The FOLLOW set is listed below:

|    NON-TERMINAL   |  FOLLOW |
|:-----------------:|:-------:|
|         S         |    $    |
|       array       | , $ } ] |
|       object      | , $ } ] |
|       values      |    ]    |
|  non-empty-values |    ]    |
|  addition-values  |    ]    |
|      members      |    }    |
| non-empty-members |    }    |
|  addition-members |    }    |
|       member      |   , }   |
|       value       |  , } ]  |

Finally the parsing table can be constructed from FIRST and FOLLOW set:

|    NON-TERMINAL   |           [           |           {           |          ,          | : | ] | } |          STRING         |         NUMBER        |          NULL         |        BOOLEAN        |
|:-----------------:|:---------------------:|:---------------------:|:-------------------:|:-:|:-:|:-:|:-----------------------:|:---------------------:|:---------------------:|:---------------------:|
|         S         |         array         |         object        |                     |   |   |   |                         |                       |                       |                       |
|       array       |       [ values ]      |                       |                     |   |   |   |                         |                       |                       |                       |
|       object      |                       |      { members }      |                     |   |   |   |                         |                       |                       |                       |
|       values      |    non-empty-values   |    non-empty-values   |                     |   | ε |   |     non-empty-values    |    non-empty-values   |    non-empty-values   |    non-empty-values   |
|  non-empty-values | value addition-values | value addition-values |                     |   |   |   |  value addition-values  | value addition-values | value addition-values | value addition-values |
|  addition-values  |                       |                       |  , non-empty-values |   | ε |   |                         |                       |                       |                       |
|      members      |                       |                       |                     |   |   | ε |    non-empty-members    |                       |                       |                       |
| non-empty-members |                       |                       |                     |   |   |   | member addition-members |                       |                       |                       |
|  addition-members |                       |                       | , non-empty-members |   |   | ε |                         |                       |                       |                       |
|       member      |                       |                       |                     |   |   |   |      STRING : value     |                       |                       |                       |
|       value       |         array         |         object        |                     |   |   |   |          STRING         |         NUMBER        |          NULL         |        BOOLEAN        |

There is a great [tool](http://hackingoff.com/compilers/predict-first-follow-set) for above grammar analysis.

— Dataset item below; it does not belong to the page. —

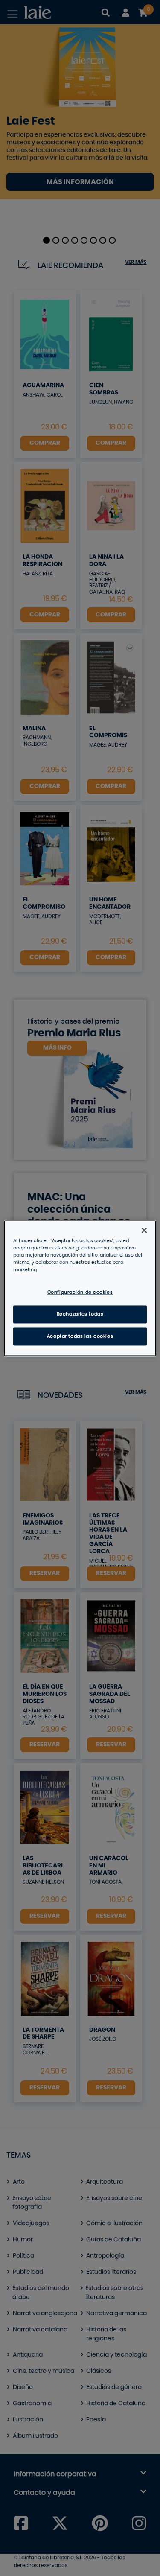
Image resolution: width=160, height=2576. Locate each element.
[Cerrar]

### Implementation {#IterativeParserImplementation}

Based on the parsing table, a direct(or conventional) implementation
that pushes the production body in reverse order
while generating a production could work.

In RapidJSON, several modifications(or adaptations to current design) are made to a direct implementation.

First, the parsing table is encoded in a state machine in RapidJSON.
States are constructed by the head and body of production.
State transitions are constructed by production rules.
Besides, extra states are added for productions involved with `array` and `object`.
In this way the generation of array values or object members would be a single state transition,
rather than several pop/push operations in the direct implementation.
This also makes the estimation of stack size more easier.

The state diagram is shown as follows:

![State Diagram](diagram/iterative-parser-states-diagram.png)

Second, the iterative parser also keeps track of array's value count and object's member count
in its internal stack, which may be different from a conventional implementation.